Menurut surat penetapan tersangka dengan nomor S.Tap/129/XI/RES.1.11/2025/Ditreskrimum tertanggal 7 November 2025, yang beredar, penetapan telah dilakukan dan ditandatangani oleh Ade Permana selaku Kombes. di Polda Gorontalo.

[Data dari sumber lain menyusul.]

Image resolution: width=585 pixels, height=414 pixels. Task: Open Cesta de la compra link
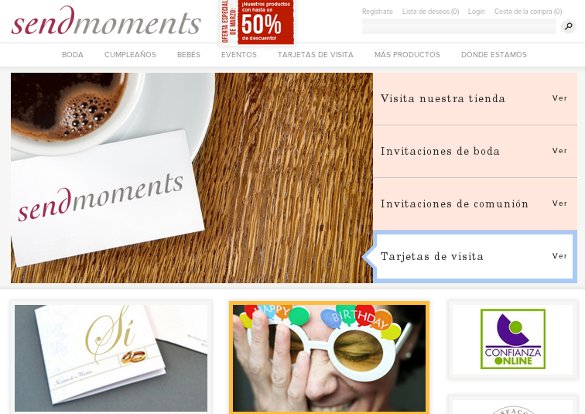click(x=528, y=12)
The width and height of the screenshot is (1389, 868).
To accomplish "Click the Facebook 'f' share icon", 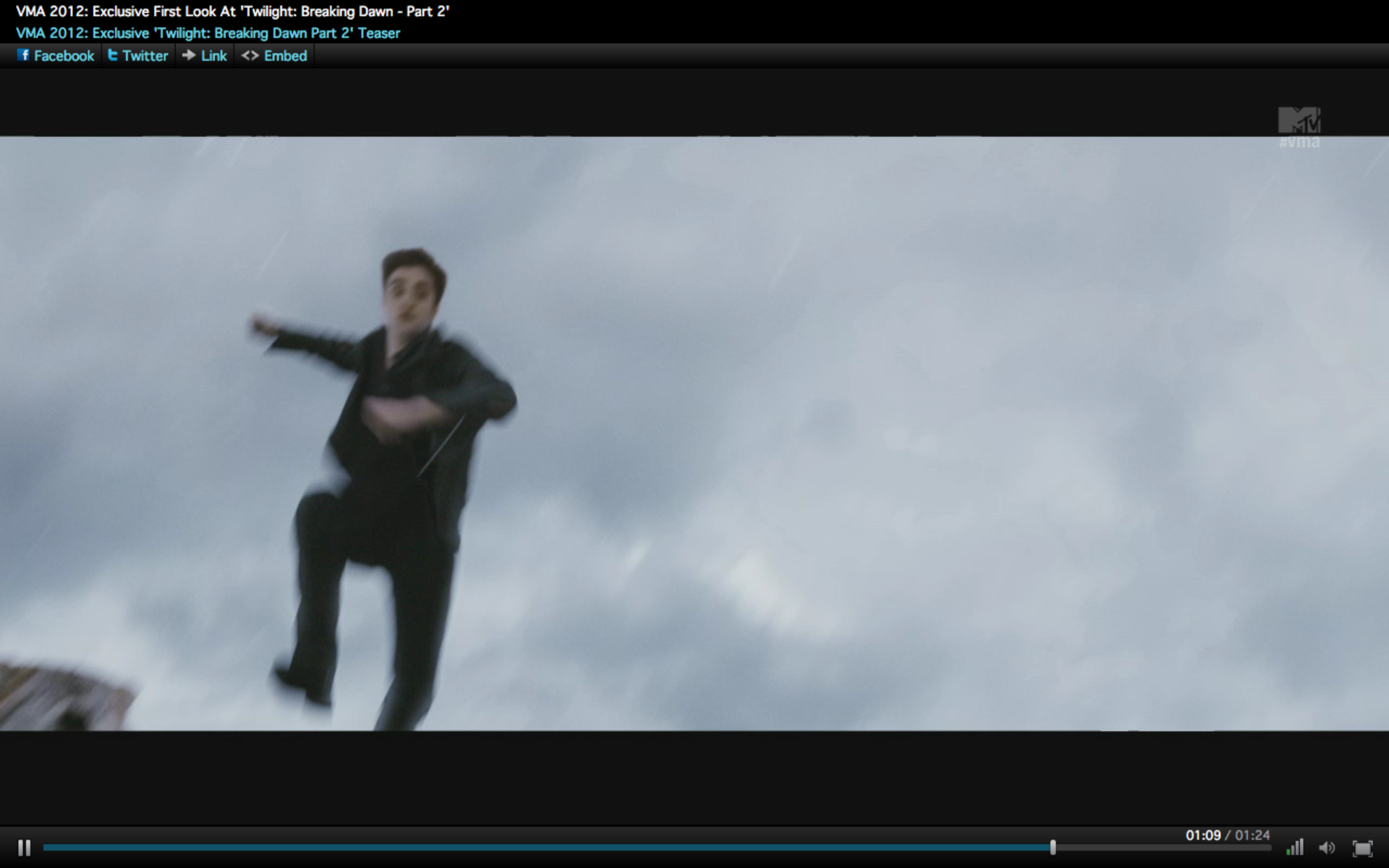I will [x=23, y=55].
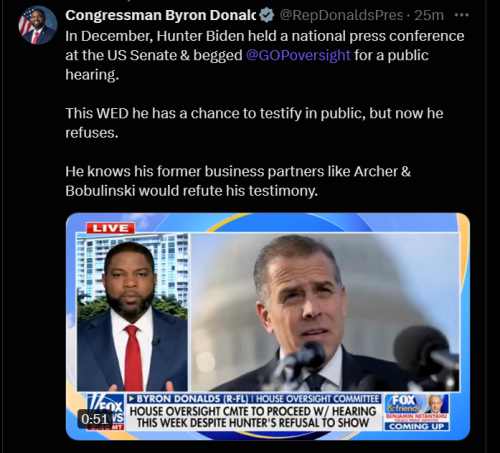Click the 'He knows his former' paragraph

pyautogui.click(x=238, y=181)
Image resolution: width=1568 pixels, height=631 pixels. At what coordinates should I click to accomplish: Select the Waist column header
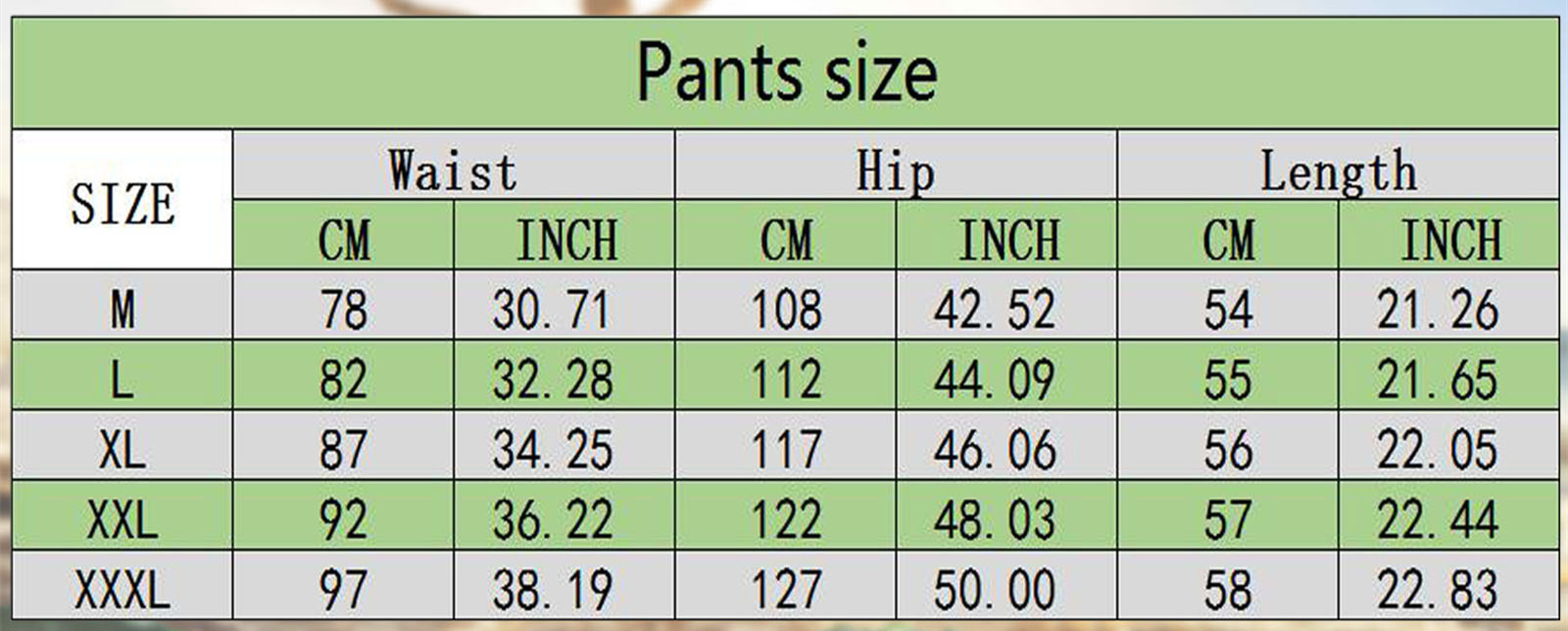point(453,170)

Dalam surat tersebut, Mustafa Yasin diduga telah bertindak tanpa hak sebagai Penyelenggara Ibadah Haji Khusus (PIHK) sebagaimana diatur dalam Pasal 121 jo Pasal 114 Undang-Undang Nomor 8 Tahun 2019 tentang Penyelenggaraan Ibadah Haji dan Umrah.
Dia juga disangkakan telah melakukan penerimaan pembayaran Biaya Perjalanan Ibadah Haji (BIPIH) secara tidak sah berdasarkan Pasal 120 jo Pasal 113 UU yang sama.

Selain itu, pihak penyidik juga mengenakan dugaan tindak pidana sesuai dengan Pasal 378 KUHP tentang penipuan dan Pasal 372 KUHP mengenai penggelapan terhadap yang bersangkutan.
Kuasa hukum tersangka, Salahudin Pakaya, ketika dikonfirmasi pada Jumat (7/11/2025) menyatakan: “Iya, sudah keluar surat penetapan tersangka,” singkat saja mengakui pihaknya telah menerima dokumen tersebut.
Sementara itu, hingga berita ini diterbitkan, Hibata.id masih berusaha mengonfirmasi informasi ini kepada pihak Humas Polda Gorontalo, namun belum mendapatkan tanggapan resmi.